*Exercise goal*. Text only, exactly as given: reproduce the entries below without their pictures.
++++ Data for processing
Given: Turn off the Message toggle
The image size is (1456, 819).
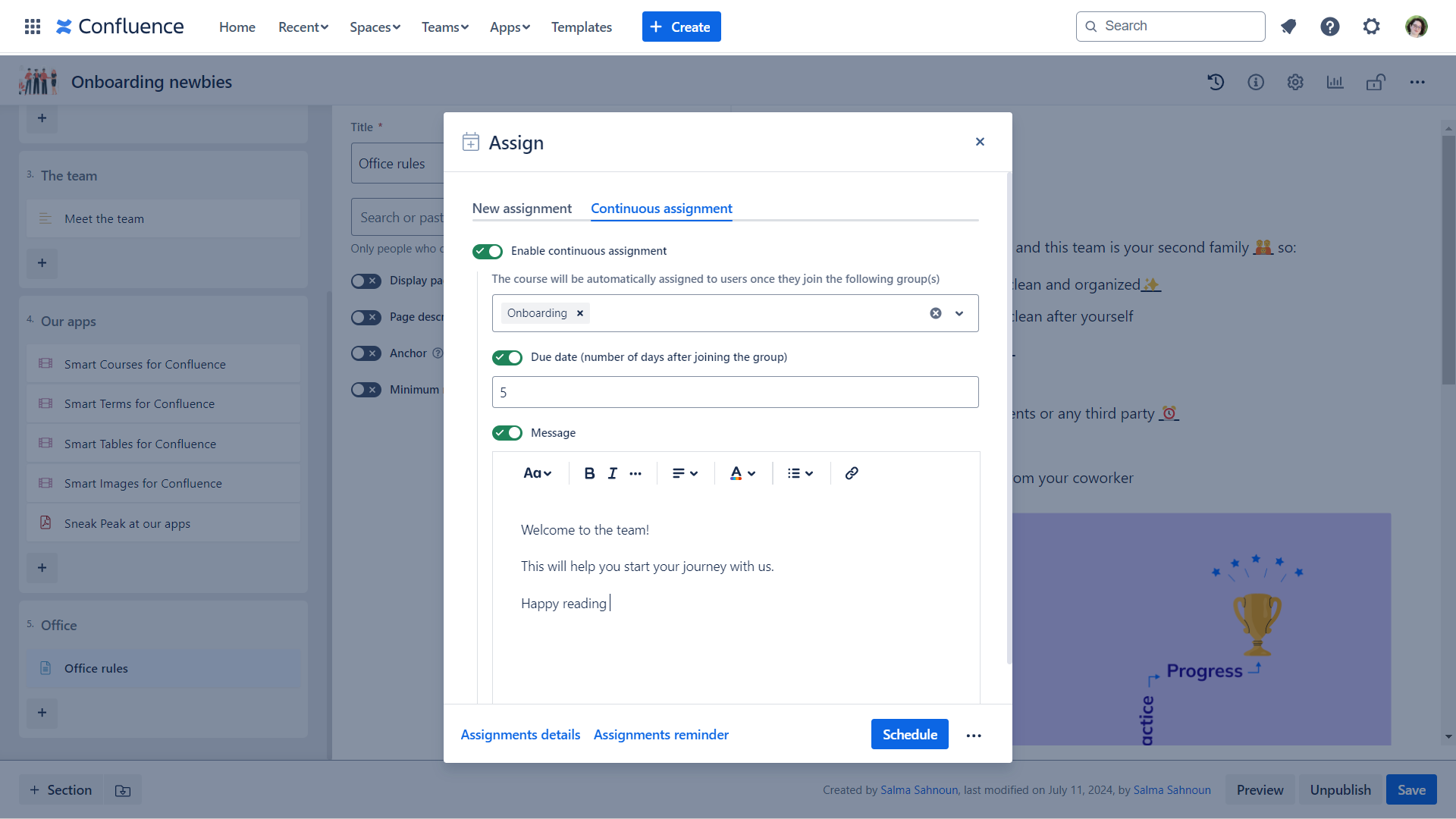Looking at the screenshot, I should pyautogui.click(x=507, y=433).
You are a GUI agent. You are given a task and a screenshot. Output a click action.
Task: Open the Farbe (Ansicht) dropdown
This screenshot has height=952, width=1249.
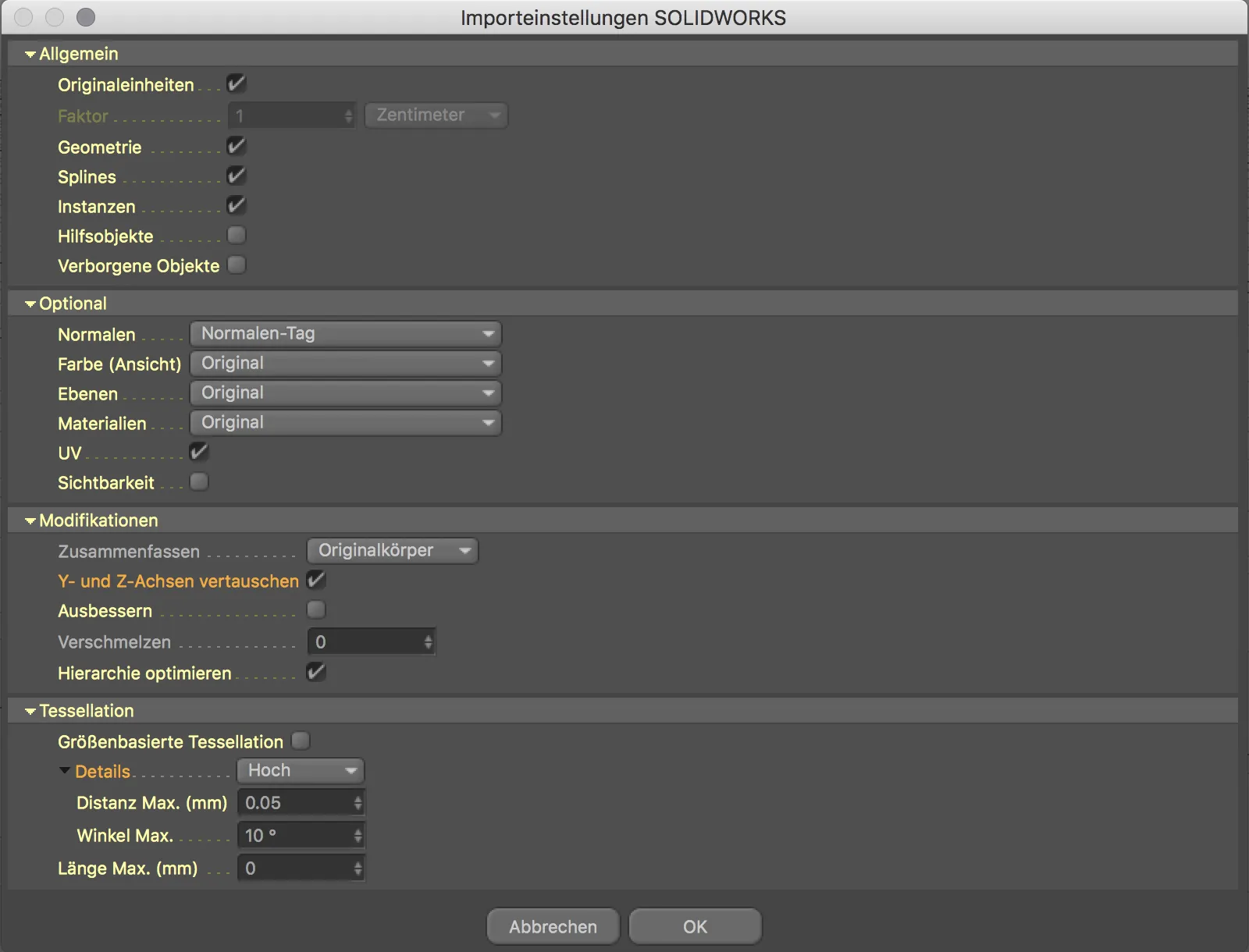click(x=346, y=363)
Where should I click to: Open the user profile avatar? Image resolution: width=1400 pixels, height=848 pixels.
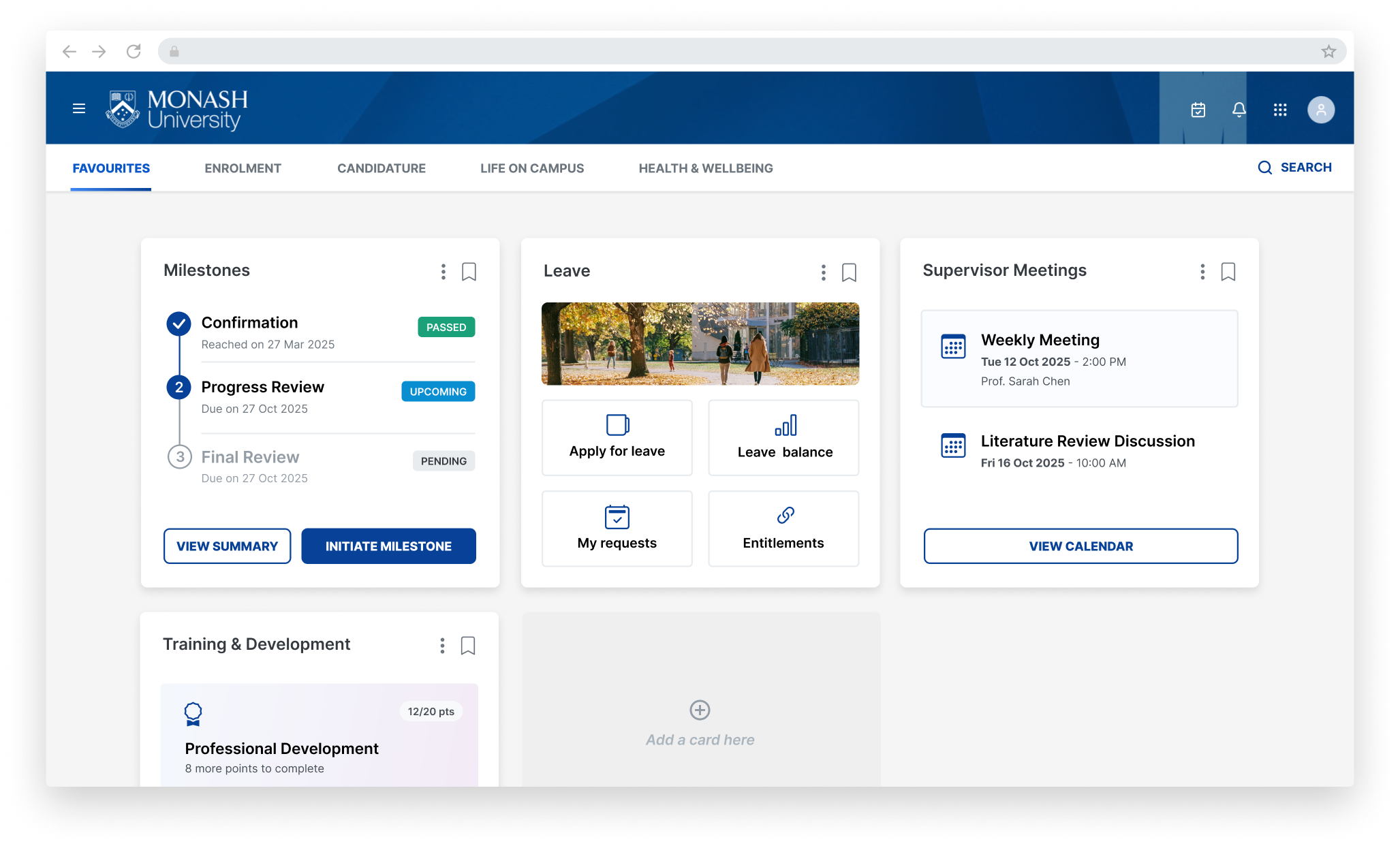click(x=1320, y=110)
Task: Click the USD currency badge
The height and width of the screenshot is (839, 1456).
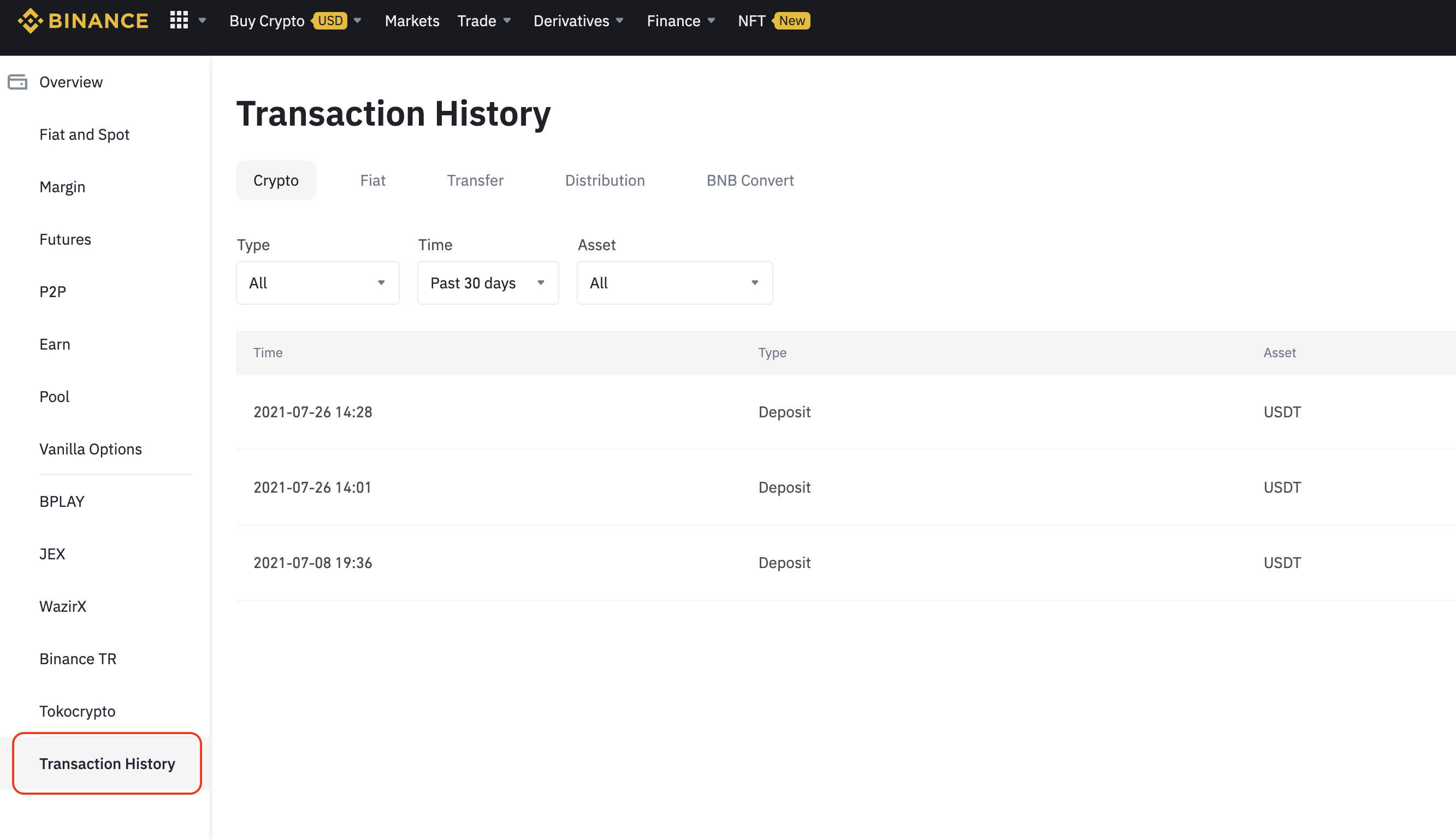Action: click(x=330, y=21)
++++++++
*Solved problem*.
Given: Turn off the Message toggle
The image size is (1456, 819).
Looking at the screenshot, I should pyautogui.click(x=507, y=433).
You are a GUI agent. You are given a task and a screenshot. Output a click action.
Task: Open the Farbe (Ansicht) dropdown
This screenshot has height=952, width=1249.
click(x=346, y=363)
Where should I click to: Open the user profile avatar? Image resolution: width=1400 pixels, height=848 pixels.
click(x=1320, y=110)
Task: Click the USD currency badge
The height and width of the screenshot is (839, 1456).
Action: click(x=330, y=21)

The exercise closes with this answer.